Under construction. Come back in a few weeks.

A parser-generator. Its input is a grammar expressed as Lisp data. Its output is the table(s), as Lisp data, which are required for the LR(1) parsing algorithm. The LR(1) parsing algorithm is implemented as a Lisp function. So you can feed a grammar to the table-generator function, & it gives you tables which parameterize the LR parser, which is a Lisp function.

2. Goals

Here are some simple high-level examples of what I wish the accomplish.

2.1 Obtain parse tree for a file

This is probably the main use I have for a parser generator.

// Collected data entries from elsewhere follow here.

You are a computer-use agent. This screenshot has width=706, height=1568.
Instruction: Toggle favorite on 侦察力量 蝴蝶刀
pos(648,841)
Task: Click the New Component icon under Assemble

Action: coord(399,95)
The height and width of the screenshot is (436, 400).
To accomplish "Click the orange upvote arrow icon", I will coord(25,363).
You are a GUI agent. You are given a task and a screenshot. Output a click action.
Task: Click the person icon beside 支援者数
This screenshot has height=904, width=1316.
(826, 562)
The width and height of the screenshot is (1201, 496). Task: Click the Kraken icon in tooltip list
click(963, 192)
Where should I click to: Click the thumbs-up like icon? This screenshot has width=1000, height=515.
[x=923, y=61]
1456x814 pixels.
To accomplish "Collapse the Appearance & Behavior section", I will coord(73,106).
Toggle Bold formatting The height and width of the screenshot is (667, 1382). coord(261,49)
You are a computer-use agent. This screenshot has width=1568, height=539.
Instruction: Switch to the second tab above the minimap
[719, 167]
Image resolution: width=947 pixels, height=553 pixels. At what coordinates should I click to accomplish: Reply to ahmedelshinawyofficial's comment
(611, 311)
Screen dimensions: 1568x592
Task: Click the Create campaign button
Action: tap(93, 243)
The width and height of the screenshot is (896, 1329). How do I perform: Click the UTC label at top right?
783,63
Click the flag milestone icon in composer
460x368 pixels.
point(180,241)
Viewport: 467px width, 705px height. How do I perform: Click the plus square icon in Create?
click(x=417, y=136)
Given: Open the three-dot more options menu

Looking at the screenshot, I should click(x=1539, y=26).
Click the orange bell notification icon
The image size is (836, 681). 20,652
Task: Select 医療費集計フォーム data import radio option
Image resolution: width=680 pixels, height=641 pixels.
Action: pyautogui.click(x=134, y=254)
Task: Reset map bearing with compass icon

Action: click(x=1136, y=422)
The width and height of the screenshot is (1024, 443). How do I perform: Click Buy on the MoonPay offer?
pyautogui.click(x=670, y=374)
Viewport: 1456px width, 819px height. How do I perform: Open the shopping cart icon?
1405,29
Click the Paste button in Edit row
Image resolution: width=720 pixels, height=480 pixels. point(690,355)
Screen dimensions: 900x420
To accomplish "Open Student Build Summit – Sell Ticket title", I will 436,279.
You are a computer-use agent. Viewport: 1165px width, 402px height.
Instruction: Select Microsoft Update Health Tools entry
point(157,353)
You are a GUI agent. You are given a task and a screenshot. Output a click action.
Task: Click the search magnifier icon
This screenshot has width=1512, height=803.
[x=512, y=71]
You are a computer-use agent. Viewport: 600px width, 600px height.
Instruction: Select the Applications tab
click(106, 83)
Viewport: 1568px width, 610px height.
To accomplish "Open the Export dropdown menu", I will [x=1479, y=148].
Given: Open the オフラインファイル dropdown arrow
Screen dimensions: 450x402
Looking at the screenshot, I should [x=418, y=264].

Given a grammar as a Lisp data structure (probably a list of lists), & an input file containing data that is described by that grammar, I'd like to obtain the parse tree for that file by doing this or something like it:

lisp> (defvar *grammar* '((s -> statements)
                          (statements -> stmt ; stmt)
                          ...))
*GRAMMAR*
lisp> (defun lexer (strm) ...)
LEXER
lisp> (with-open-file (strm "input.txt")
        (setq tree (parse *grammar* #'(lambda ()
                                        (lexer strm)))))
(S (STATEMENTS (STMT ...) (STATEMENTS (STMT ...) ...)))

The important parts of this example include:

If my program were a compiler, I would have a function whose argument was the parse tree & which returned the resulting compiled code (or wrote it to a file or whatever).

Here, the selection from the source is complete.